# Data Labeling and Unification

Here we combine the data from cactus and Adtiya L1-SWISS to create one HDF5 file which contains all the features from level 2, from all three files BLK,TH1 and TH2. 

We also label them as 

In [None]:
#!/usr/bin/env python3
"""
Store ALL SWIS Level-2 CDF variables (including multi-D)
in a single HDF5 file, grouped by date, with event labels
and a global summary. Handles scalar vs array datasets correctly.
"""

import os
import glob
import re
from datetime import timedelta

import numpy as np
import pandas as pd
import h5py
from cdflib import CDF
try:
    from cdflib.epochs import CDFepoch
except ImportError:
    from cdflib.cdfepoch import CDFepoch

from tqdm import tqdm
import tables  # for clearing stale HDF5 handles

# ─── CONFIG ────────────────────────────────────────────────────────────────────
BASE_DIR     = "/Volumes/Samsung_PSSD_T7_Shield/Aditya L1 Swiss/pradan1.issdc.gov.in/al1/protected/downloadData/aspex/swis/level2"
CACTUS_CSV   = "/Volumes/Samsung_PSSD_T7_Shield/Aditya L1 Swiss/Cactus/cactus_all_cmes.csv"
OUTPUT_FILE  = "/Volumes/Samsung_PSSD_T7_Shield/Aditya L1 Swiss/sw_level2_full.h5"
ONSET_COL    = "onset_time_utc"
WIDTH_COL    = "angular_width_deg"
MATCH_WINDOW = timedelta(minutes=30)

# ─── HELPERS ────────────────────────────────────────────────────────────────────
def load_cactus(path):
    df = pd.read_csv(path)
    df['event_time'] = pd.to_datetime(
        df[ONSET_COL], format="%Y/%m/%d %H:%M", utc=True
    )
    def cat(w):
        if pd.isna(w) or w == 0:      return 0
        if w < 20:                     return 1
        if w < 60:                     return 2
        if w < 120:                    return 3
        return 4
    df['label_code'] = df[WIDTH_COL].apply(cat)
    print(f"✔️  Loaded {len(df)} CACTUS events")
    return df[['event_time','label_code']]

def read_cdf_vars(path):
    """Return (vars_dict, time_var_name) for a CDF file."""
    cdf = CDF(path)
    info = cdf.cdf_info()
    out = {v: cdf.varget(v) for v in info.zVariables}
    # pick the first variable containing "epoch"
    time_vars = [v for v in out if 'epoch' in v.lower()]
    if not time_vars:
        raise KeyError(f"No 'epoch' variable found in {path}")
    return out, time_vars[0]

# ─── MAIN ─────────────────────────────────────────────────────────────────────
def main():
    cactus = load_cactus(CACTUS_CSV)
    stats = dict(cdf_files=0, triplets=0, timestamps=0, labeled=0)

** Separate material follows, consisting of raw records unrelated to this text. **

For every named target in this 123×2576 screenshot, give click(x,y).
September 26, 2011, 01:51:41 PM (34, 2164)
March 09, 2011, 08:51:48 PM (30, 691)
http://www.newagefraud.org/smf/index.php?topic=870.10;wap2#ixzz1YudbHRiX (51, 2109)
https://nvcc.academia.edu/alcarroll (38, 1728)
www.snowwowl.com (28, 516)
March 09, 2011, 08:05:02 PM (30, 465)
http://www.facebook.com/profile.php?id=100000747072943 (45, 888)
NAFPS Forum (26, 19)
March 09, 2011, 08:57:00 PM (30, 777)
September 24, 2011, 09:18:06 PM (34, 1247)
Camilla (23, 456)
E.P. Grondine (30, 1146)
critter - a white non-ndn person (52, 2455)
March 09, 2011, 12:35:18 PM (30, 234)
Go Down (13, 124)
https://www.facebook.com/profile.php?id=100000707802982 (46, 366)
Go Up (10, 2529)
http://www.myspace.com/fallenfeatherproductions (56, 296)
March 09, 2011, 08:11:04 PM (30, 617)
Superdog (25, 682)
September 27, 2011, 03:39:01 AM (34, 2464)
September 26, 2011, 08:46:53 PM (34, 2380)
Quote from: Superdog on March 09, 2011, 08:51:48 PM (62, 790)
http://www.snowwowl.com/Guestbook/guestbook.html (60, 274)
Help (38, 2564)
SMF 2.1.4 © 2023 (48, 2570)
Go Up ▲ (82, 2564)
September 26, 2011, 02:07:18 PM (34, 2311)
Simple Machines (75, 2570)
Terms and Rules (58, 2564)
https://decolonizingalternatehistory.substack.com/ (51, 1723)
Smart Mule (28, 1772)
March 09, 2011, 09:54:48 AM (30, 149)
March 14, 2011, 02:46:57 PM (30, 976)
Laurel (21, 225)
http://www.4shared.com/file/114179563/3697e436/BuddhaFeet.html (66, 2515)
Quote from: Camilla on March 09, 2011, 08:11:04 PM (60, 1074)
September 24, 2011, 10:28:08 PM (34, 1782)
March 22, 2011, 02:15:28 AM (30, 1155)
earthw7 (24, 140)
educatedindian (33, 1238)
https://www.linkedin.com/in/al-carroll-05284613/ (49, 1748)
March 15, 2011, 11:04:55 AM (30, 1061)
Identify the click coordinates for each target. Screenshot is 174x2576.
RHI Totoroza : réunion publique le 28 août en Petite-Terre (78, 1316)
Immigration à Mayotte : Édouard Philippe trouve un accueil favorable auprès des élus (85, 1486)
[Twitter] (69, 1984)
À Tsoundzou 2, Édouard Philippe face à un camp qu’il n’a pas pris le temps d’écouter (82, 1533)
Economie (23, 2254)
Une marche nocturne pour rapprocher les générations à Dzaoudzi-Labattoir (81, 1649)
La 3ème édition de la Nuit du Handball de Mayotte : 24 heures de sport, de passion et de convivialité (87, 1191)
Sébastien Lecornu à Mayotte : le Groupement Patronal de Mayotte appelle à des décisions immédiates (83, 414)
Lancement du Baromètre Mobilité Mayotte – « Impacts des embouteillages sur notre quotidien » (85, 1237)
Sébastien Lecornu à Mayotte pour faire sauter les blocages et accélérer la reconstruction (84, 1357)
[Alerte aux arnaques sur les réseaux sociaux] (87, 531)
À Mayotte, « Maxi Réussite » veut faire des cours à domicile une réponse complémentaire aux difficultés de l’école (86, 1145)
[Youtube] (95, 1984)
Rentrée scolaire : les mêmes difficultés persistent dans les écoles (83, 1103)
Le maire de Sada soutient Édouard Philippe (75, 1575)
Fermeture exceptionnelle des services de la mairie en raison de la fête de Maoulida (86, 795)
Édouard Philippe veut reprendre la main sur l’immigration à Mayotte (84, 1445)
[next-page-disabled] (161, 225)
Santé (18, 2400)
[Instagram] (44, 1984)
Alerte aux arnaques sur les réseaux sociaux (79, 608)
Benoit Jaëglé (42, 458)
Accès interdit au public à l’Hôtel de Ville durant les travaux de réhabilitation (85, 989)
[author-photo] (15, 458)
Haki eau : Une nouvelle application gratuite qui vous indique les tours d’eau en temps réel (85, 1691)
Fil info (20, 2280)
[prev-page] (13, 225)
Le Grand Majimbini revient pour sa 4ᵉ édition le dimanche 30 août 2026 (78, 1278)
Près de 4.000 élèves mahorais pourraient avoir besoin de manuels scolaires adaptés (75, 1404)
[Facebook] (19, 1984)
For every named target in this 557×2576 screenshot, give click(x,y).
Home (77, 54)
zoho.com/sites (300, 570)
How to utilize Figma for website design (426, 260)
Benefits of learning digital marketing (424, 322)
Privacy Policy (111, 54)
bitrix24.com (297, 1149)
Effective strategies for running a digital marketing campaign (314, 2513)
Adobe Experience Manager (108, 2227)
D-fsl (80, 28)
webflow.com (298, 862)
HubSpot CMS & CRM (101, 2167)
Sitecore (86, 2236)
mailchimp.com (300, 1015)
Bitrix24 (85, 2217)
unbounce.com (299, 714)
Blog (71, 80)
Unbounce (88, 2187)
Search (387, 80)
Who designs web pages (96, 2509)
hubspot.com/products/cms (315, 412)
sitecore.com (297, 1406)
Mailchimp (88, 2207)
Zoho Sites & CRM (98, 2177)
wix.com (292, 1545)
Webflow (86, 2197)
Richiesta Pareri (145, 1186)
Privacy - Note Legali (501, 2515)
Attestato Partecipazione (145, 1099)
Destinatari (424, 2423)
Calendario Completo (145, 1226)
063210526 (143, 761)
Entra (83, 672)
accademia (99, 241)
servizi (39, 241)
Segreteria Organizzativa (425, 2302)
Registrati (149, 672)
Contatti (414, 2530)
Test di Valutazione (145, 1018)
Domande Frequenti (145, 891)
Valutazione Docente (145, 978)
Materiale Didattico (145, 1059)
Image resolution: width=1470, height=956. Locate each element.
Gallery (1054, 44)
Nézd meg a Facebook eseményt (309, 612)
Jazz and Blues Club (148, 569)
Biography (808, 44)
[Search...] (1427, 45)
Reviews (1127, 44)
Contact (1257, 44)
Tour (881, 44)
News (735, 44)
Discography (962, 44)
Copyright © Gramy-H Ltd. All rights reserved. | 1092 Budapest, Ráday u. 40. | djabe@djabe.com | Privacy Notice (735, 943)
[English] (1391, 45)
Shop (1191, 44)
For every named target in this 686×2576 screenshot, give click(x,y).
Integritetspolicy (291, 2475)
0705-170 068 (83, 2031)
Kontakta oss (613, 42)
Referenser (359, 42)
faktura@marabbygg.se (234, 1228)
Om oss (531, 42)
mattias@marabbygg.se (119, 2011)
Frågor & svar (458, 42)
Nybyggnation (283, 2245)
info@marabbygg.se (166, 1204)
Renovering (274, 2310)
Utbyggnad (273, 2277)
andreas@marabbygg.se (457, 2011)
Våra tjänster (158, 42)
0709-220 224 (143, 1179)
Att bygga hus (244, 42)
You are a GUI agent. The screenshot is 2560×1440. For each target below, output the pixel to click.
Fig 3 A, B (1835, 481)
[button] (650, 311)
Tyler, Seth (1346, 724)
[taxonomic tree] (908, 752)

    # gather all UNP_9999 dirs
    unp_dirs = []
    for yr in ("2024","2025"):
        for m in range(1,13):
            d = os.path.join(BASE_DIR, yr, f"{m:02d}", "UNP_9999")
            if os.path.isdir(d):
                unp_dirs.append(d)
    print(f"📂 Found {len(unp_dirs)} UNP_9999 folders\n")

    # clear stale HDF5 handles and remove old file
    tables.file._open_files.close_all()
    if os.path.exists(OUTPUT_FILE):
        os.remove(OUTPUT_FILE)

    with h5py.File(OUTPUT_FILE, 'w') as hf:
        stat_grp = hf.create_group('stats')

        for unp in tqdm(unp_dirs, desc="Folders"):
            cdfs = glob.glob(os.path.join(unp, "*.cdf"))
            stats['cdf_files'] += len(cdfs)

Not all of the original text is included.